Thank you all! If you have a minute or two, I've got a thread going about it, and I appreciate any help ya can give me...


----------



## n00dl3

All my crypts grow in cleveland tap water at ph 7.8. I think it is more important to provide a consistent environment for them. They are pretty easy to make them happy.


----------



## lbacha

I use good ol Cleveland tap water for everything and it works fine for me as well.

Len


Sent from my iPad using Tapatalk HD


----------



## Little Bob

*Need some crypt id's please.*

These are my 4 crypts. I'm pretty sure at least one is c. wendtii, but I've gotten confused about varieties. The little one I know is c. parva.

TIA


----------



## keydoc

ikuzo said:


> flamingo is one of crypt on my wishlist
> absolutely beautiful
> 
> is it easy as other wendtii?


I think so. I would say it is not very demanding (when growing submersed), the only problem is that it grows really slowly. I waited over 6 months for plantlets. When you compare it with other crypts, it likes more light, but it will grow fine under low light intensity (but colors won´t be so vivid and will be a bit greenish).



chad320 said:


> Congrats keydoc, we all hate you now  That is awesome looking. I have no idea why the US crypt growers always seem to come up short with this plant. Maybe its because we all get it from tissue cultured plants and have a hard time converting it. I wish it was available to the trade here. Fantastic work by the way!!! We would love for you to add some more pics of your other crypts and tell us about your setups.


Thx. 

Yeah, also here Dennerle has it only in tissue culture, but for most of my friends it wasn´t problem, because they could pick it up from bigger LFS, so we didn´t have to worry about shipping and plant condition after that... (therefore it didn´t have any hard time with converting).

Well, about my setups. I have several tanks for my submersed plants (160 liters/100 Watts, 100 liters/36 Watts, 30 liters and some tiny ones...), most of them are low tech and in some of them I add DIY yeast CO2. As a substrate I use only clay and gravel.

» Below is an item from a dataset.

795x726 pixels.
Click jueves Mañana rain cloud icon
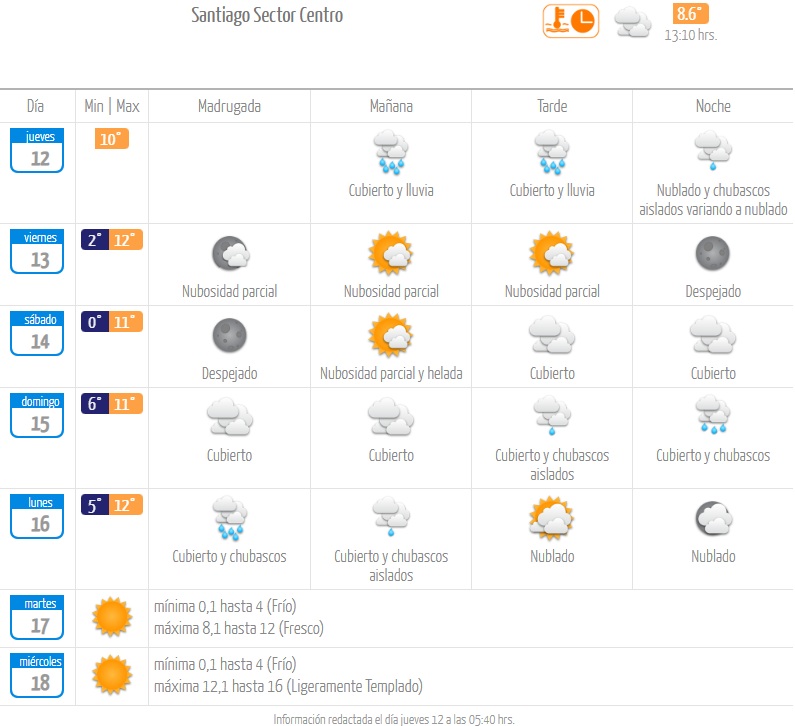(x=391, y=152)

As for the emersed setups, so far I have only a small tank (approx. 30 liters) and several small humidity domes. I need to expand...  Next month I am going to buy a new tank for my emersed plants. About substrate... I make "home-made mix" - I like coconut fibers, nutrient rich soil, sometimes clay... Next time I want to try some Ada substrates such as Malaya. 

But now I have problem with fertilizer... I can´t find good NPK liquid fertilizer with high ammount (ratio) of P so I have to add it from my PMDD coctail (KH2PO4).
Somewhere I´ve read that most of you guys use Miracle-Gro (15-30-15), right?

Oh, and about Flamingo. Since I have several (10?) plantlets, when it grows a bit larger, they´ll be available.

Here is a photo of my 1st setup (well, it´s quite an old photo, Crypts are bigger now).


----------



## RukoTheWonderDog

keydoc said:


> About substrate... I make "home-made mix" - I like coconut fibers, nutrient rich soil, sometimes clay... Next time I want to try some Ada substrates such as Malaya.
> 
> But now I have problem with fertilizer... I can´t find good NPK liquid fertilizer with high ammount (ratio) of P so I have to add it from my PMDD coctail (KH2PO4).
> Somewhere I´ve read that most of you guys use Miracle-Gro (15-30-15), right?


While I can't speak from personal experience, I have read that some people seem to have issues with Malaya and certain crypts.

I think most guys have used the Osmocote for fertilizer; I use waste water from my main tank (which is EI fertilized) and have had very good results.


----------



## keydoc

Well, maybe I´ve read it somewhere else, but I am interested in NPK ratios you guys use.


----------



## DogFish

keydoc said:


> Well, maybe I´ve read it somewhere else, but I am interested in NPK ratios you guys use.


I try not to use much frets if I can relying on my Dirt and Fish to grow my plants.

When I do use frets I Use:

Atlantis Fish Emulsion 2-4-0*

Seaweed Concentrate 0-0-4.5**

I dose at 1 drop to 1.5 drops for total tank volume. This has worked with my lights, filter and fish. I would recommend a lower dose until you find what works best. Above those levels I have algae blooms.

These are Ferts I use in my Garden.

* Copper safe, I used in my Cherry shrimp tank.
** Have not contacted Mandator and have not used in a tank with shrimp yet.

I've come up with an Organic Root cap that some people with inert substrates are have success with. However, they are NOT as effective as dirt substrate is.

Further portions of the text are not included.